== RECORDS FOR THE TASK

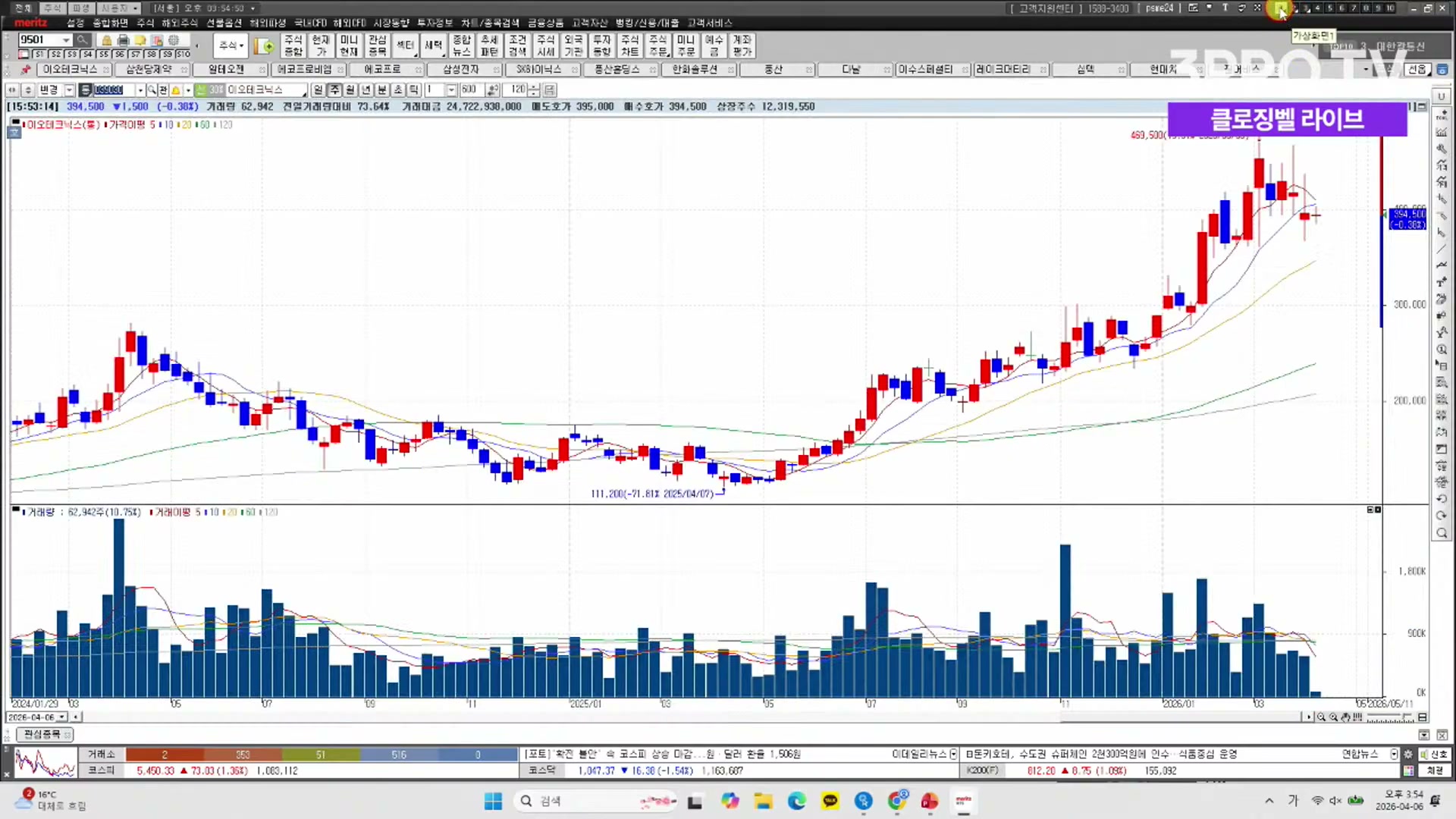This screenshot has width=1456, height=819.
Task: Open the 연합뉴스 news source dropdown
Action: [1394, 755]
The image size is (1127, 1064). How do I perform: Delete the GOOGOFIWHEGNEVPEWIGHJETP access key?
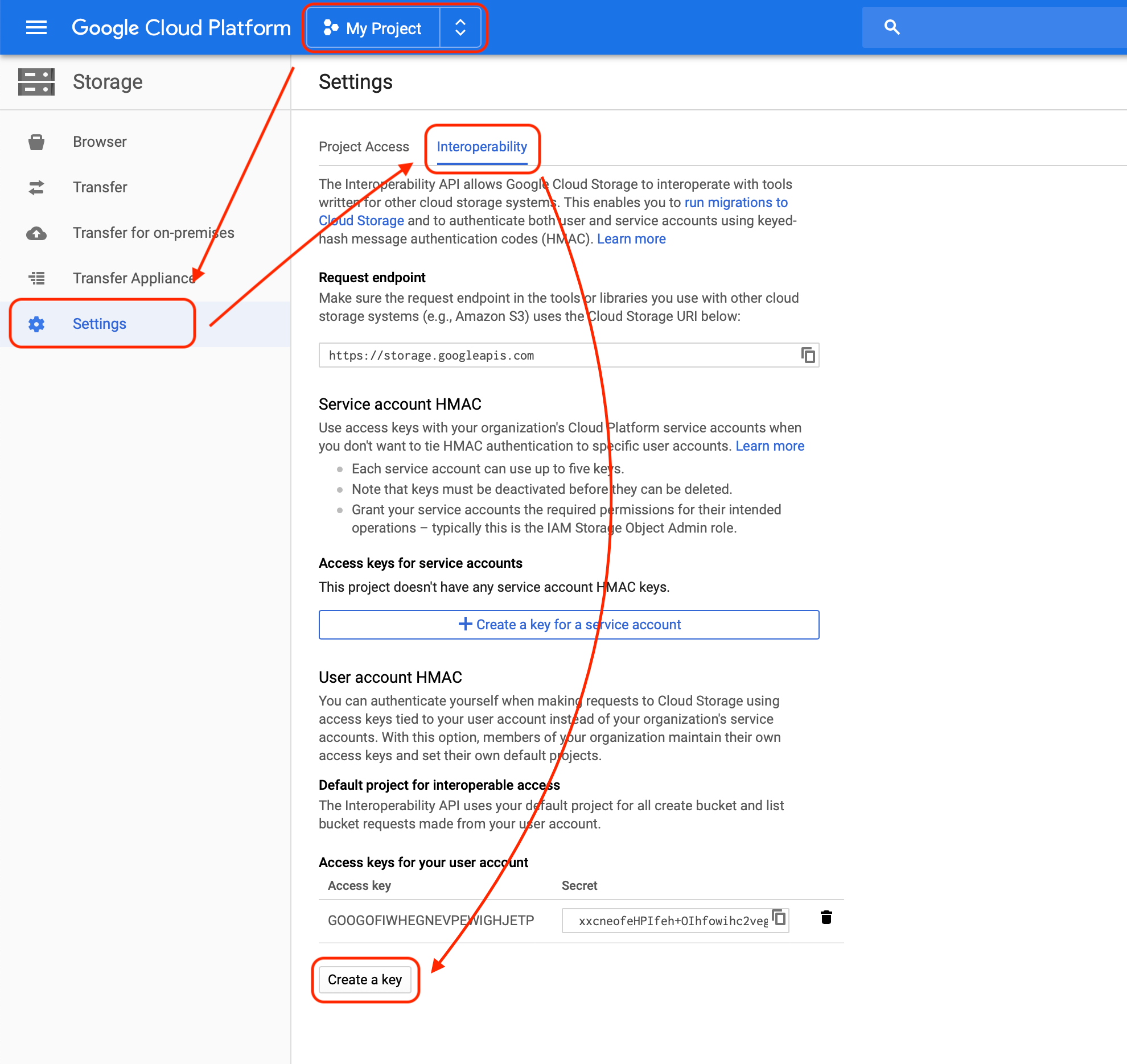pyautogui.click(x=826, y=917)
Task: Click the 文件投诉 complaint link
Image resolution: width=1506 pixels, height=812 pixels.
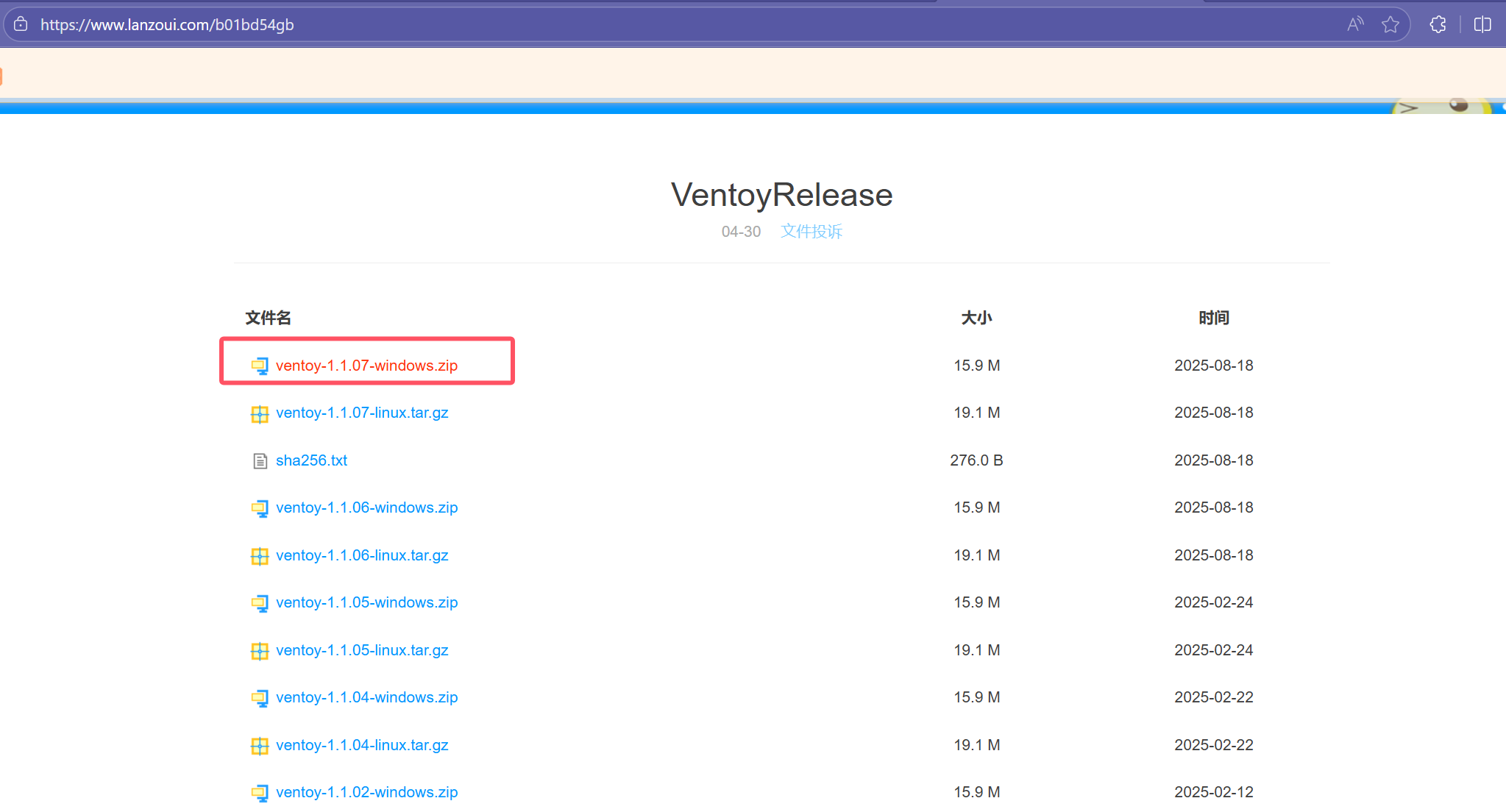Action: click(811, 232)
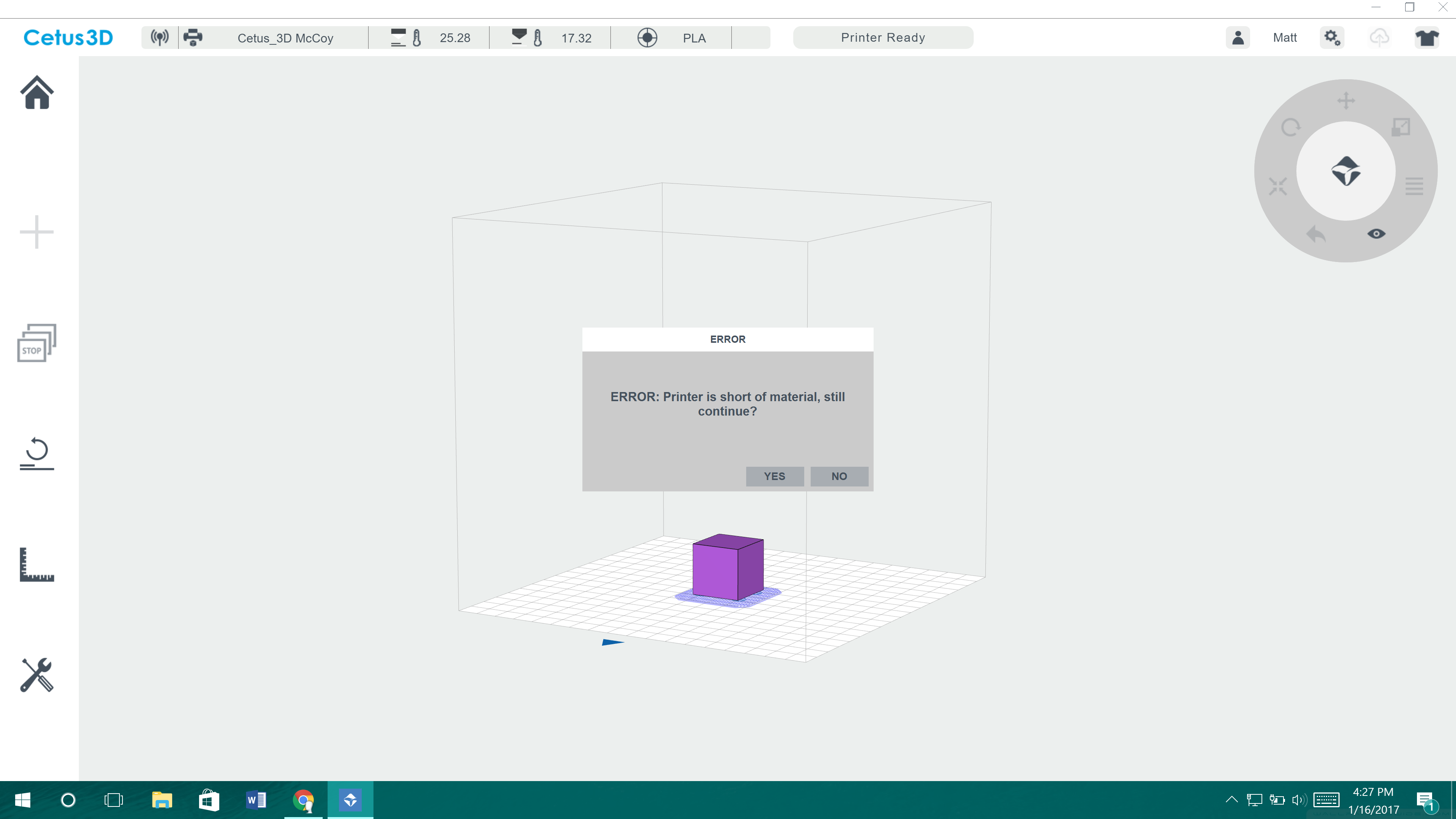Click the wireless connection signal icon
The image size is (1456, 819).
pos(159,38)
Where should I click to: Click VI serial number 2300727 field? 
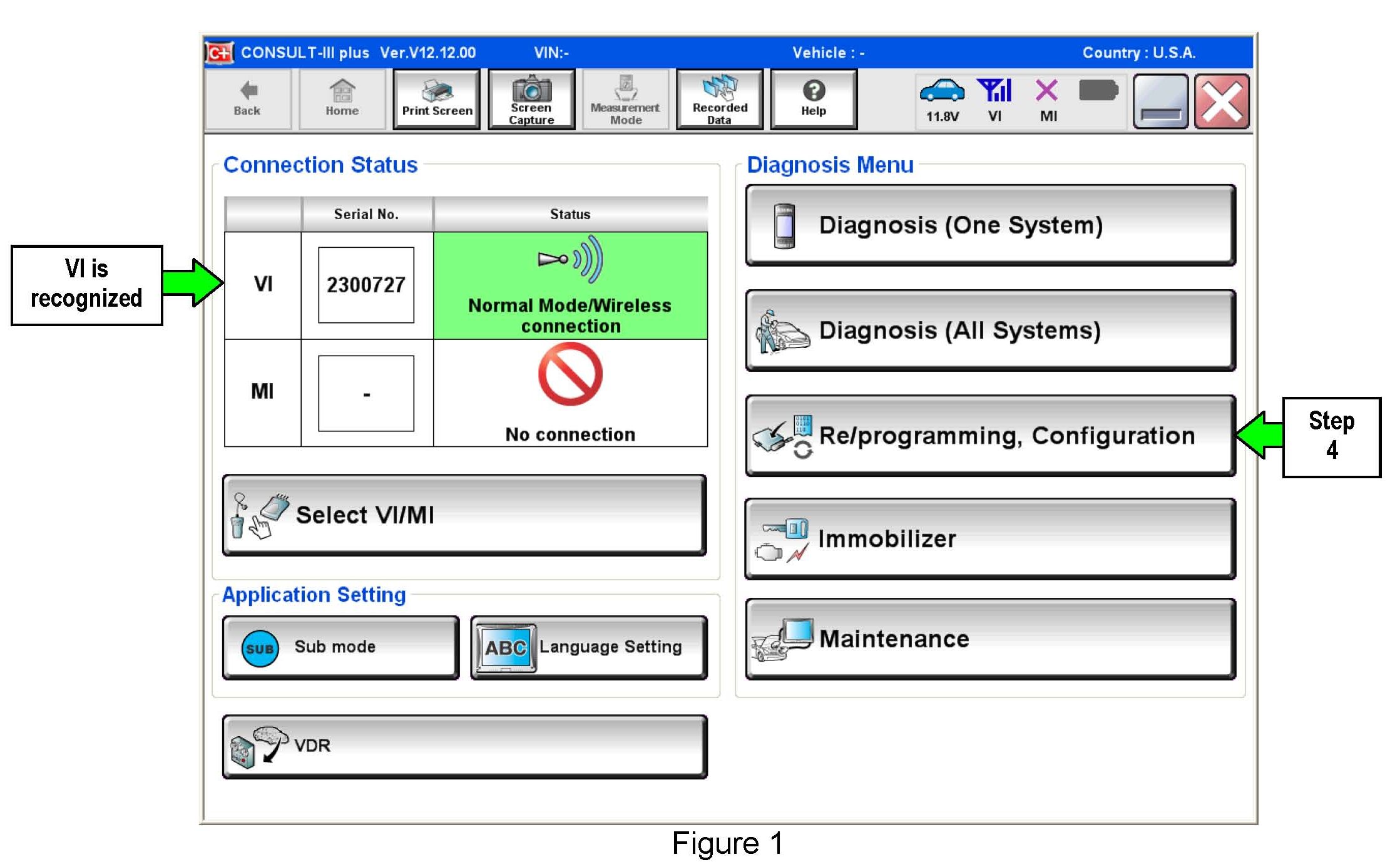[366, 285]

====

## DIRECTIONS FOR THIS TASK
Print only the lines running from the line that contains "Image resolution: width=1506" to the final line of the listing, both included. Omit every picture.

## COMPLETED TASK
Image resolution: width=1506 pixels, height=812 pixels.
Action: click(811, 232)
Click the wireless connection signal icon
The image size is (1456, 819).
pos(159,38)
Where should I click to: Click VI serial number 2300727 field? 
[366, 285]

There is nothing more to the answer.